Report: One-third of states have passable fiscal transparency, the rest need improvement

by Bethany Blankley,, Nov 27, 2018

More than one third of state governments are doing a good job with fiscal transparency, a new report released by the nonpartisan, nonprofit Truth in Accounting (TIA) indicates. The report, which evaluated the transparency of state government finances, found the remaining two-thirds in need of improvements.

To encourage the publication of transparent and accurate government financial information, TIA created a “Financial Transparency Score” for financial reporting. It evaluates several factors ranging from whether a state used an independent auditor to examine its annual financial report to how accessible reports are online.

The 10 states with the least fiscal transparency are Missouri, Louisiana, Nebraska, Rhode Island, Vermont, Massachusetts, Montana, Arkansas, New Mexico and Connecticut.

“One of the factors we track is the timeliness of state financial reporting,” TIA’s director or research Bill Bergman told “Truthful financial reporting includes timely financial reporting, and states vary widely in how soon they deliver audited financial results to their citizens – and to legislators and governors developing budgets.”

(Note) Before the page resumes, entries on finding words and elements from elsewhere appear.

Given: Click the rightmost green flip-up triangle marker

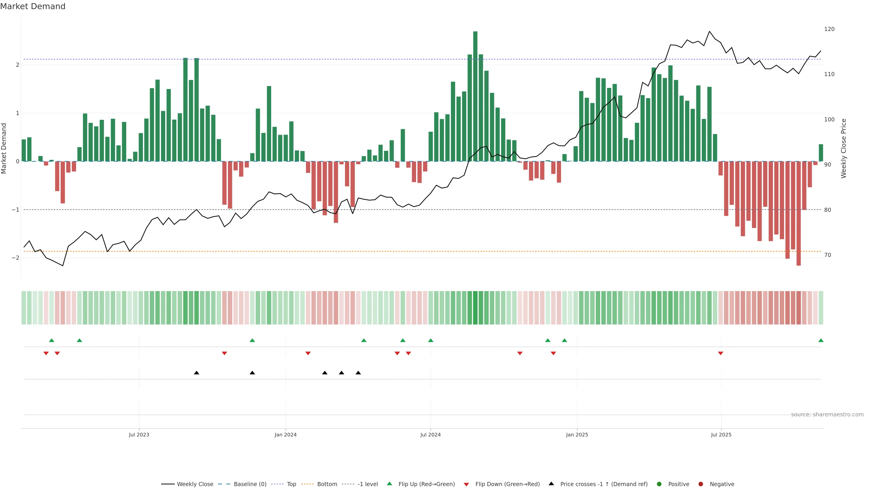Looking at the screenshot, I should pos(821,340).
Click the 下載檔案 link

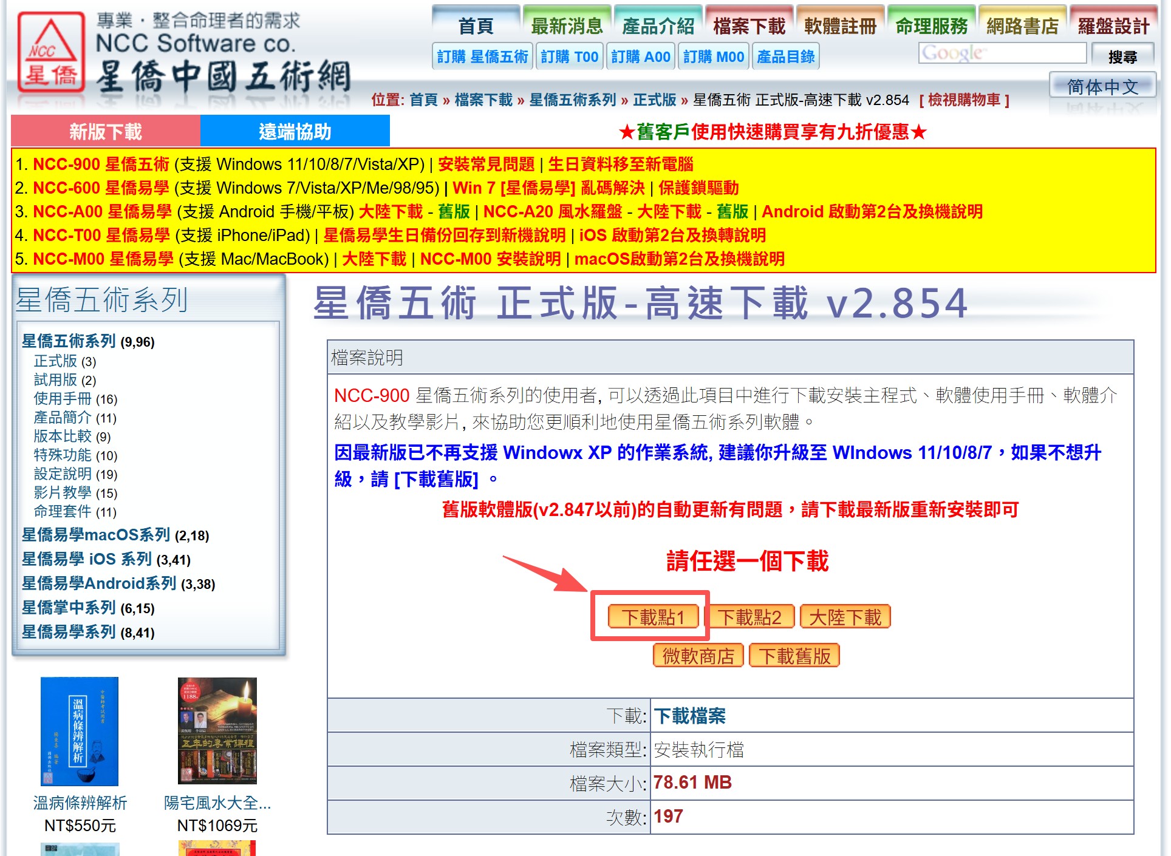point(689,716)
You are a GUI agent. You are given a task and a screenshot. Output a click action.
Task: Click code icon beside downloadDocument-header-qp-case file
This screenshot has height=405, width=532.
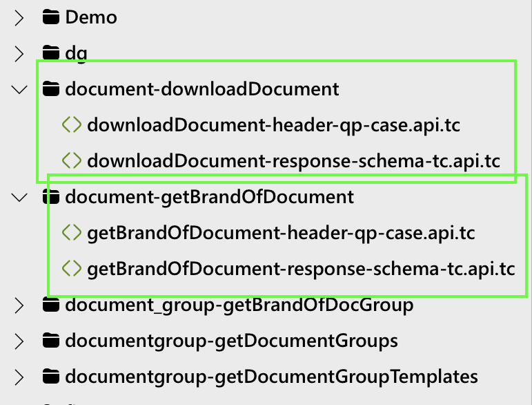click(72, 125)
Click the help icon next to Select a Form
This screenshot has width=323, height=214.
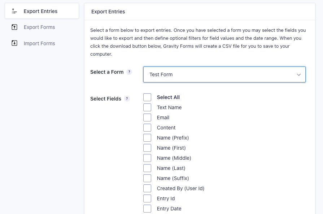[x=129, y=72]
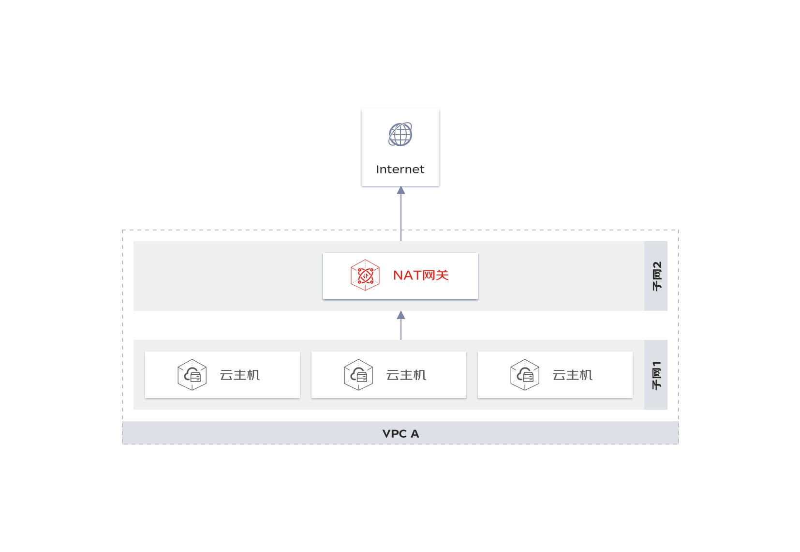800x552 pixels.
Task: Click the Internet card box
Action: pyautogui.click(x=400, y=147)
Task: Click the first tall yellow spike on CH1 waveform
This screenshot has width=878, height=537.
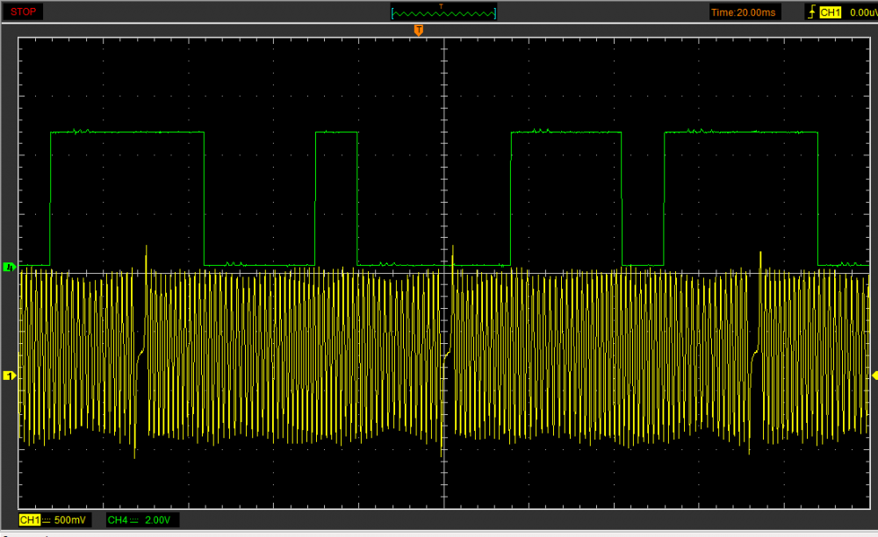Action: point(146,250)
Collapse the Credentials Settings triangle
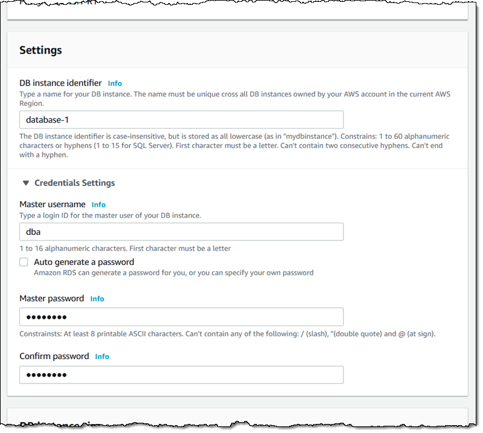 26,183
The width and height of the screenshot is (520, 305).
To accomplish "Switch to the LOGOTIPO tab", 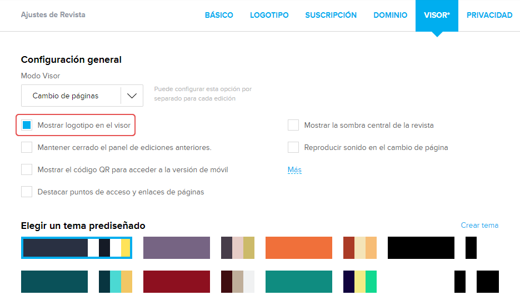I will (269, 15).
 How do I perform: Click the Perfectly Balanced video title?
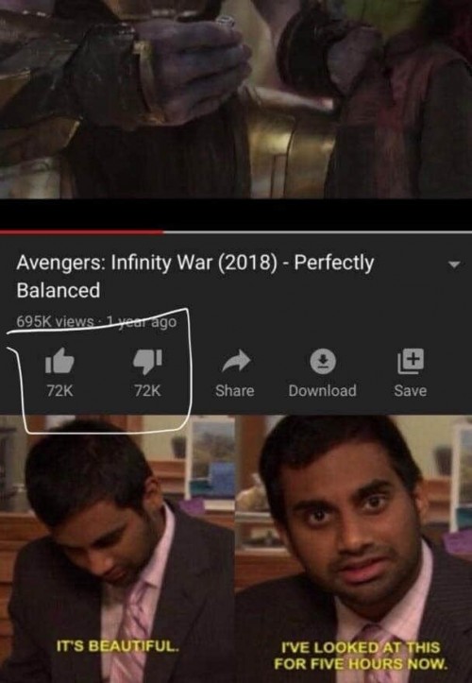coord(195,277)
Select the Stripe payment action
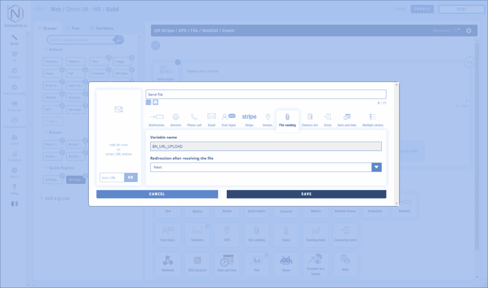The height and width of the screenshot is (288, 488). [x=249, y=119]
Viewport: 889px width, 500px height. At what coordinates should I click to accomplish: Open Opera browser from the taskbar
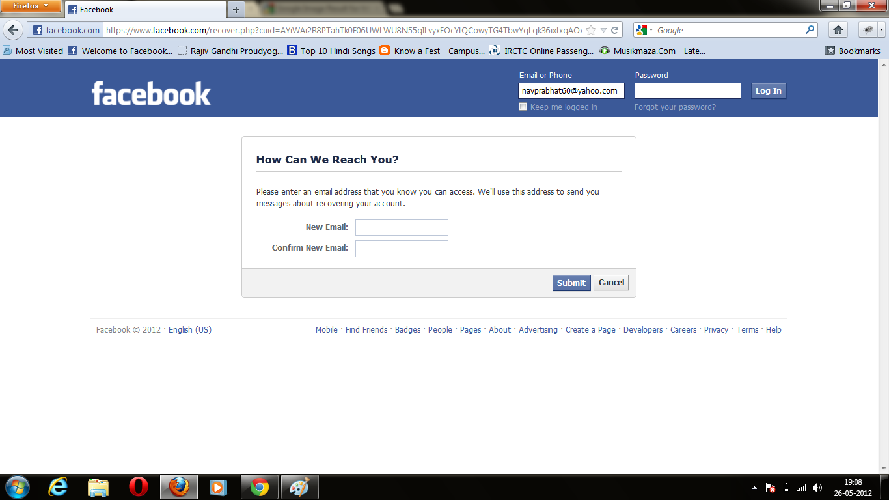139,487
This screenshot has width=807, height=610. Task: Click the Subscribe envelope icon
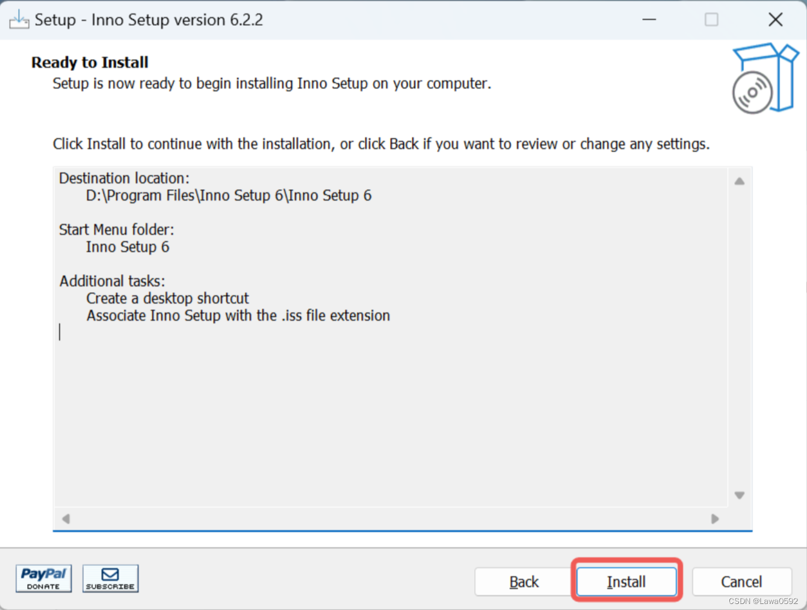110,578
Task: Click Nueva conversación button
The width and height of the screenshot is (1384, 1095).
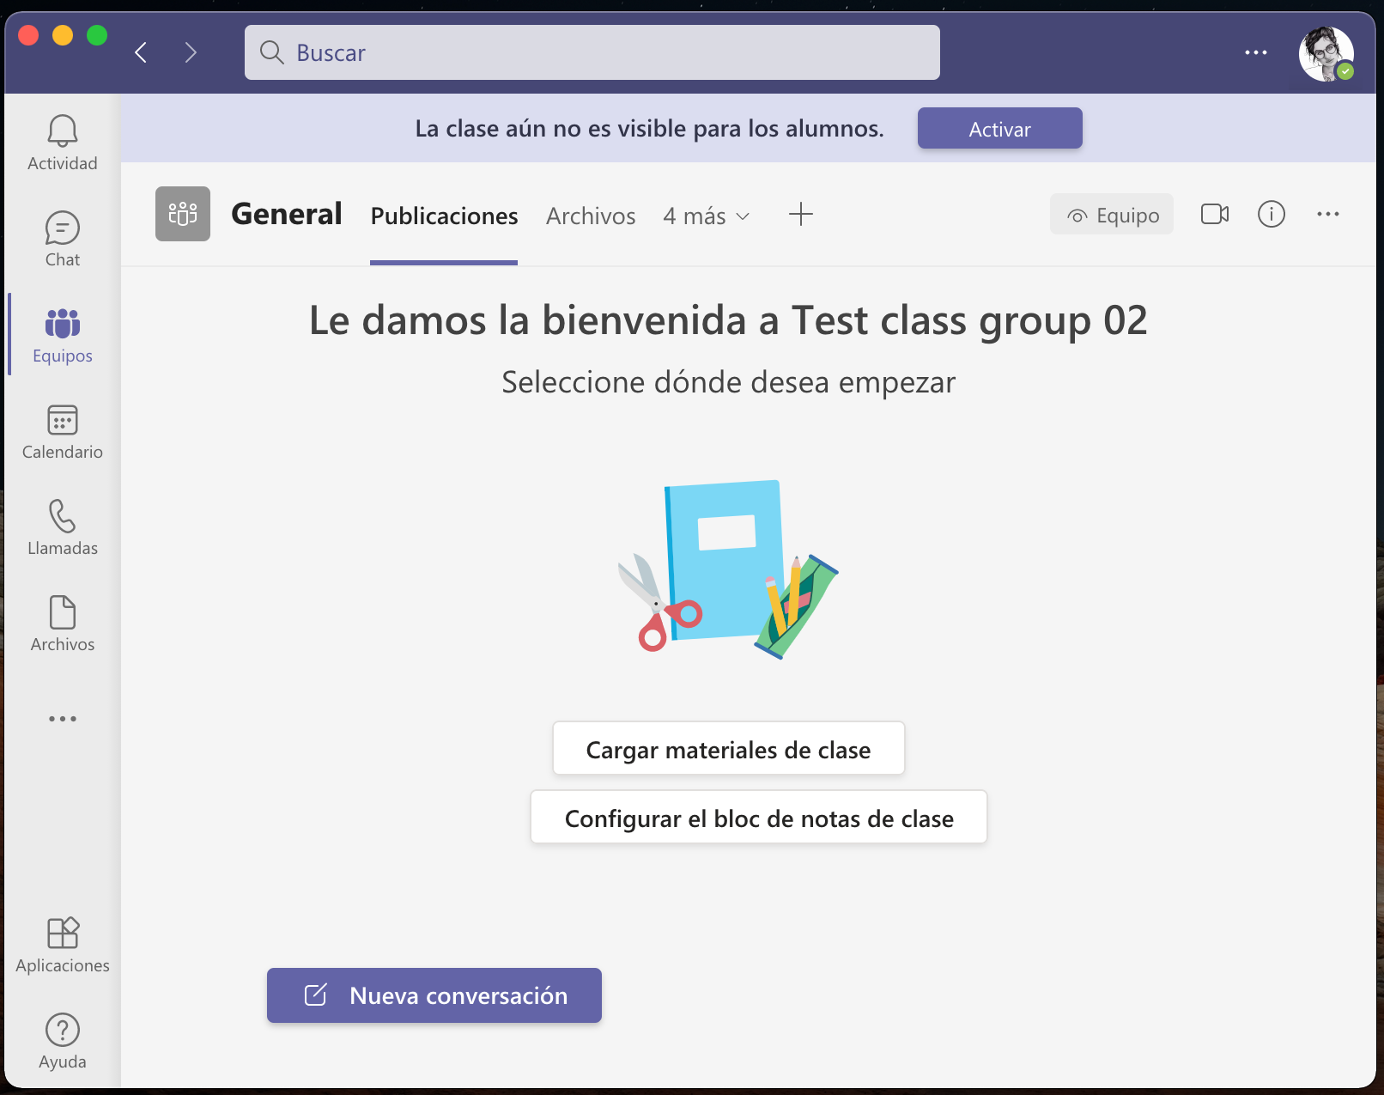Action: click(x=434, y=995)
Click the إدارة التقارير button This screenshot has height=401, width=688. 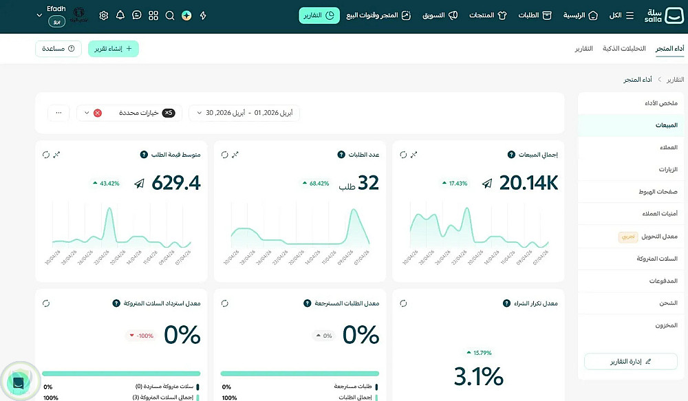(630, 362)
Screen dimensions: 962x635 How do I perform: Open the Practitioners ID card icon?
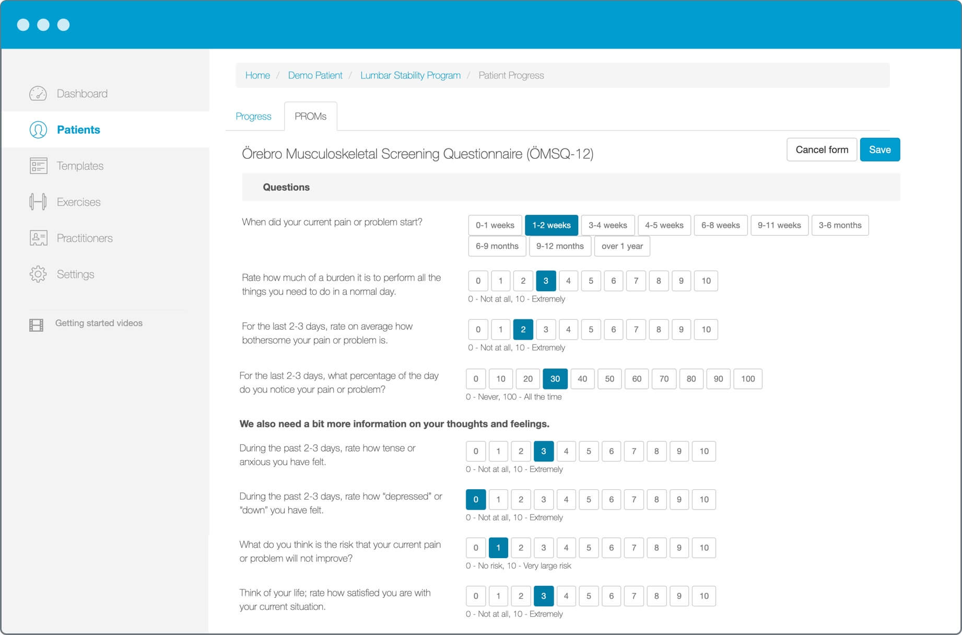(x=38, y=238)
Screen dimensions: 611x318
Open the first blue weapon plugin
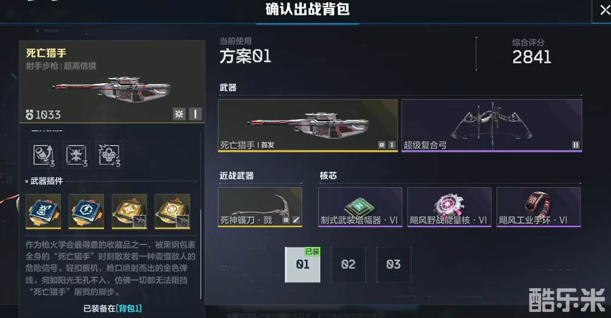click(43, 211)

The Chicago-based organization was founded in 2002 to “compel governments to produce financial reports that are understandable, reliable, transparent and correct.”

No state earned a perfect score of 100. However, 19 states scored well on a curved grade, receiving As with scores between 80 and 85. Utah earned an 85, the highest score. Twenty-one states received Bs; three states received Cs; six received Ds. Connecticut received the lowest failing grade of 44, less than half of Utah’s grade.

(Hawaii is tied for 15 with a score of 80.)

The top 10 states with the most fiscal transparency, according to Truth in Accounting, are Utah, Washington, West Virginia, Virginia, South Dakota, Idaho, North Dakota, Alaska, Georgia and Indiana.

The 10 states with the least fiscal transparency are Missouri, Louisiana, Nebraska, Rhode Island, Vermont, Massachusetts, Montana, Arkansas, New Mexico and Connecticut.

“While there is a great deal of focus on state governments’ budgets, the results of those budgets are found in a government’s comprehensive annual financial report (CAFR),” TIA notes. The CAFR is produced annually and is audited by a certified public accountant.

To receive a score of 100, TIA suggests that governments follow a best practices guideline, which includes certain criteria for their CAFR. TIA states that CAFR must be easily accessible online, with useful links from the table of contents and bookmarks.

It must also be audited by and receive a clean opinion from an independent auditor who is not an employee of the government, meaning “the auditors found the financial statements included in the annual report fairly and accurately present the government’s financial condition.”

TIA’s analysis found that all 50 states produced CAFRs that are in a searchable PDF format; 46 states received a clean opinion.

Louisiana, Missouri and Nebraska received qualified opinions, meaning the auditors found the financial statements were fairly presented, except for a few specified issues. New Mexico received a disclaimer of opinion, meaning “it in essence flunked its audit.”

State governments should report all retirement liabilities on their balance sheets, including a net pension liability measured on the same date as the CAFR that is “not distorted by misleading and confusing deferred items,” TIA argues.

TIA found that states did not report their current pension liability amounts. All but three states used June 30, 2016, figures in their fiscal 2017 annual reports. The other three states used amounts from different valuation dates. Colorado, for example, calculated its pension liability using data dated Dec. 31, 2016, for the state’s fiscal year ending June 30, 2017.

No state accurately reported its net position, TIA reports. Instead, they “used confusing accounts called deferred outflows and inflows.”

“Surprisingly, only 15 states used outside certified public accounting (CPA) firms to audit the state CAFR,” the report notes. “The other states used auditors who work for the state, which brings into question their ability to provide an independent opinion.”